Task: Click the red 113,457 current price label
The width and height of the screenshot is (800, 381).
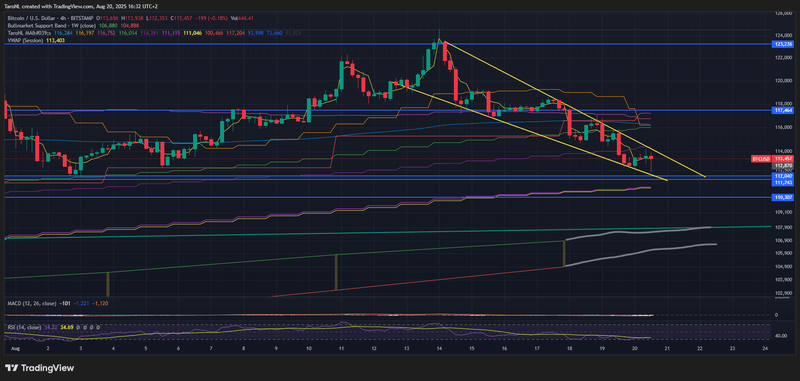Action: 784,159
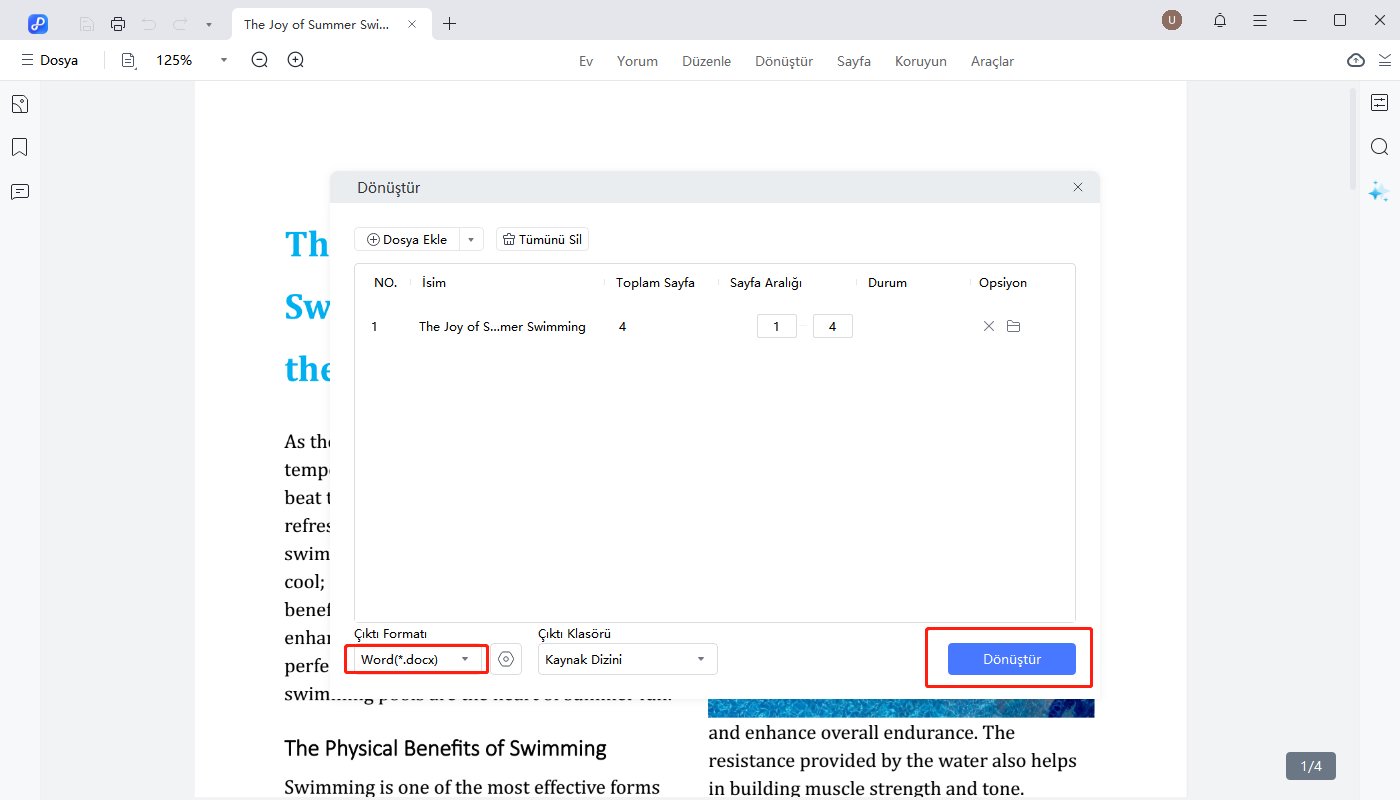The height and width of the screenshot is (800, 1400).
Task: Click the zoom out magnifier icon
Action: pos(260,60)
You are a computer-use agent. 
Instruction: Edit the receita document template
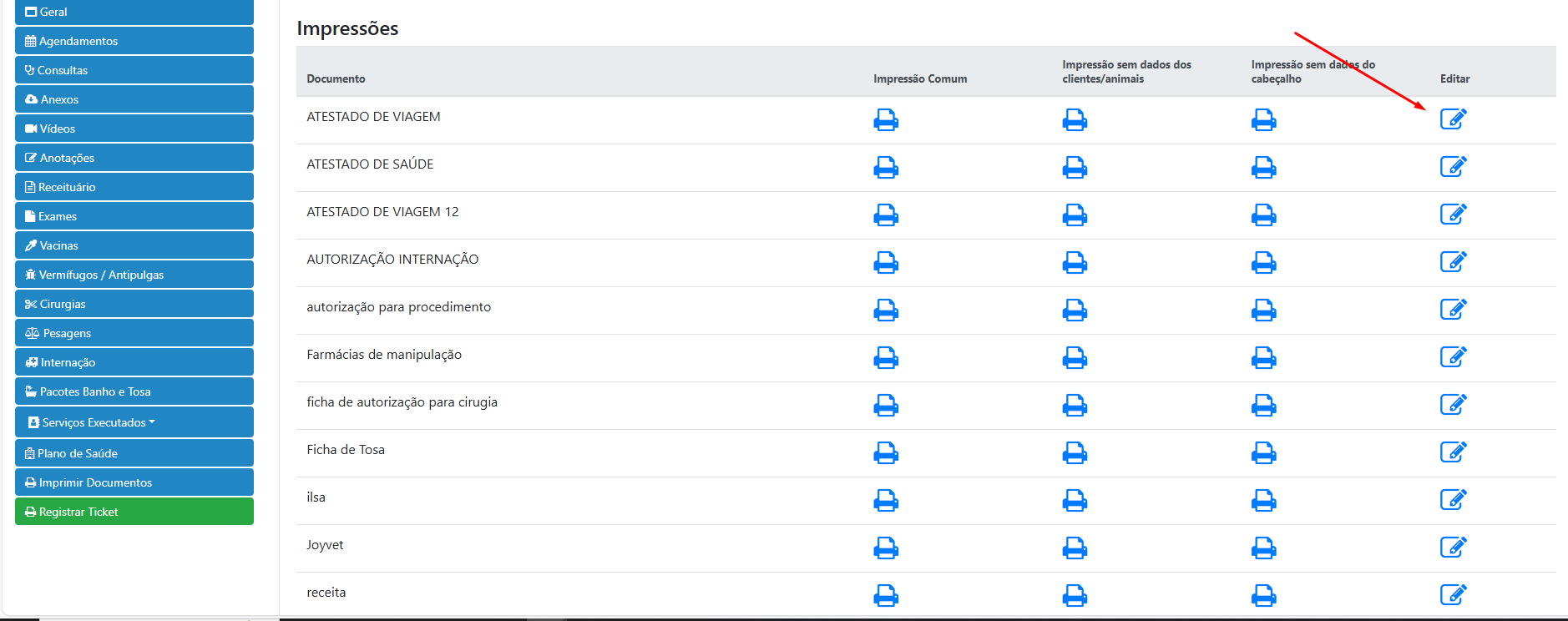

Instructions for the task. Return the full listing exactly as it appears above, without its pictures.

Output of the exercise.
Task: Click the red 113,457 current price label
The width and height of the screenshot is (800, 381).
Action: 784,159
The height and width of the screenshot is (800, 1400).
Task: Click the zoom out magnifier icon
Action: pos(260,60)
You are a computer-use agent. 
Instruction: Edit the receita document template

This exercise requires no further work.